Samsung Suffers $36 Million Device Robbery in Brazil
Mobile device manufacturer Samsung reportedly has been victimized by a huge robbery at one of its key facilities located in São Paulo, Brazil, in a hardware and mobile device heist authorities estimated at some $36 million.
Mobile device manufacturer Samsung reportedly has been victimized by a huge robbery at one of its key facilities located in São Paulo, Brazil, in a hardware and mobile device heist authorities estimated at some $36 million.
Police accounts of the robbery said 20 armed men disguised as workers entered Samsung’s Campinas factory just after midnight during the facility’s night shift, according to a ZDNet report. The 200 staffers on duty reportedly went about their business as the thieves stocked seven trucks with notebooks, tablets and smartphones.

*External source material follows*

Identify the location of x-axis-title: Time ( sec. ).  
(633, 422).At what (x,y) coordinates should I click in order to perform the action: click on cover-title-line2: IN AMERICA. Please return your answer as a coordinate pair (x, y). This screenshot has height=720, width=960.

The crooks held a few employees hostage and confiscated the cell phone batteries of the remaining workers to prevent them from calling the police, according to reports. Samsung employees told police that the robbers remained at the factory for some three hours and that no one was hurt in the caper.
“We are very concerned about this incident. Fortunately, nobody was hurt. We are fully cooperating with the ongoing police investigation, and we will do our best to avoid it happening again,” Samsung said in a statement.
The local police believe the robbers could have gained the cooperation of workers inside the facility, suggesting that perhaps it was an inside job. The criminals appeared to have advance knowledge of where some valuable items were located, reports said.
While stealing computer hardware is common, larger-scale robberies of IT equipment are rare. In November 2012, thieves made away with some $2 million in new Apple (AAPL) iPad Mini tablets from the same JFK Airport cargo site made famous in the 1978 heist dramatized in the movie “GoodFellas.”
The robbers pilfered about 3,600 iPad Mini units shipped by Cargo Airport Services and newly arrived from China. They hit the cargo building sometime before midnight, using the airport’s forklifts to move two skids worth of the tablets onto a waiting truck. In characterizing the robbery as an inside job, authorities said the burglars were waylaid from stealing three more stocked pallets by airport personnel returning from a dinner break.
A JFK cargo worker was arrested soon after, subsequently convicted and sentenced to two years in a federal prison along with a $1.4 million restitution fine.